No, it is recommended that you do a body workout thrice a week, or you can split your full-body workout into upper- and lower-body exercises.    

4. Which exercise is best for full body?   

The exact exercise really depends on your goals. The best full-body exercises are compound exercises targeting multiple muscle groups like squats, deadlifts, bench presses, and pull-ups. These exercises help improve your strength and endurance and effectively build muscle mass. Incorporating variations of these exercises into a comprehensive routine can help promote balanced muscle development and prevent injury.    

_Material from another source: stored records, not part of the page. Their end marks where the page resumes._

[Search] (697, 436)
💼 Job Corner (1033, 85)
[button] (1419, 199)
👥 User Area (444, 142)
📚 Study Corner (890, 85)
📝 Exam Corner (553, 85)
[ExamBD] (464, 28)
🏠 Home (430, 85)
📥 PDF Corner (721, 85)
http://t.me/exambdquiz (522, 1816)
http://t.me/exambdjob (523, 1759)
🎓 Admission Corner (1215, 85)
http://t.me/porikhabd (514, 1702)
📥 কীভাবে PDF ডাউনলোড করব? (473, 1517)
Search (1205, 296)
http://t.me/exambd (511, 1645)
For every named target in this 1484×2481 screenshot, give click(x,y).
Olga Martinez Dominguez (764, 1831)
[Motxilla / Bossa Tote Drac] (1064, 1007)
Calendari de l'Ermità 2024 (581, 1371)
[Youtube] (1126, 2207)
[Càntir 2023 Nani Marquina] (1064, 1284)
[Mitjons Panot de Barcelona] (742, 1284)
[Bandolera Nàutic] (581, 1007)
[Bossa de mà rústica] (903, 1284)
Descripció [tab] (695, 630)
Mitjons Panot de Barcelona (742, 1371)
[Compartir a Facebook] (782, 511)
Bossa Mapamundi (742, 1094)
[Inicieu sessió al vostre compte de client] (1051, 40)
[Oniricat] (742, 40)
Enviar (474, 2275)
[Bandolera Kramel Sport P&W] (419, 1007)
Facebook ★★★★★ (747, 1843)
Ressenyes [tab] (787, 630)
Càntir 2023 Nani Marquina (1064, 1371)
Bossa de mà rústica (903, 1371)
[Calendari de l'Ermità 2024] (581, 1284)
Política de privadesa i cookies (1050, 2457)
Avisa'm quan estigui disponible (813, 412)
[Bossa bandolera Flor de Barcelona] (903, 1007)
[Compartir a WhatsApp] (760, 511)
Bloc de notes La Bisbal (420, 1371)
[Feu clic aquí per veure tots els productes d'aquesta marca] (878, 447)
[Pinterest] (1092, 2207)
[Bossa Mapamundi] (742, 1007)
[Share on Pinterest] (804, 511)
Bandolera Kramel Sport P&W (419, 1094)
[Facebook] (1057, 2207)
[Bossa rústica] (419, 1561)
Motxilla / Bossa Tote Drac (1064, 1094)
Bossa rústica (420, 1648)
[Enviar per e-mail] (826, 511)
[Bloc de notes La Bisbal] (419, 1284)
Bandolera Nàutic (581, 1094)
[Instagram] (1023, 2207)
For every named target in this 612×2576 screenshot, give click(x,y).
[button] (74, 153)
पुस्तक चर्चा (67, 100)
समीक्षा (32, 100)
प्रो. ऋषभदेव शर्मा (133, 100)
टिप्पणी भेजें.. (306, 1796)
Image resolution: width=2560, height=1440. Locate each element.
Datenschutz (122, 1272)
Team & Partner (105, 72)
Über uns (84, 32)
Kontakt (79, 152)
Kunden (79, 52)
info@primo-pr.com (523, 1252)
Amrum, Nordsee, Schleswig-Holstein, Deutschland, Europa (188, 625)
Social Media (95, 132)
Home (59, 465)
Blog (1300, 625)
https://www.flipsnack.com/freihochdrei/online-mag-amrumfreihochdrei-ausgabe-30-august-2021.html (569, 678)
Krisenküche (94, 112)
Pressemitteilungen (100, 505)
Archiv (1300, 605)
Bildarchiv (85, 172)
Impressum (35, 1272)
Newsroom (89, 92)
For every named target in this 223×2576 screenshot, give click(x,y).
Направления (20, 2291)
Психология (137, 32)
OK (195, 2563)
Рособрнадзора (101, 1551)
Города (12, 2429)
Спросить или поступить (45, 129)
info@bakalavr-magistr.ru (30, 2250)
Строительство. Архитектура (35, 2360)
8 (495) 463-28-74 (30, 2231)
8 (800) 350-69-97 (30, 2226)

5. What are the benefits of full-body exercise?   

The most obvious thing is that each exercise targets a major muscle group. That means you don’t have to worry about missing your leg or chest workouts if life gets in the way of your workout routine. For this reason, full-body workouts are a good option if you have a busy schedule. Full-body exercises also increase your cardio levels, typically increasing your heart rate and promoting functional fitness.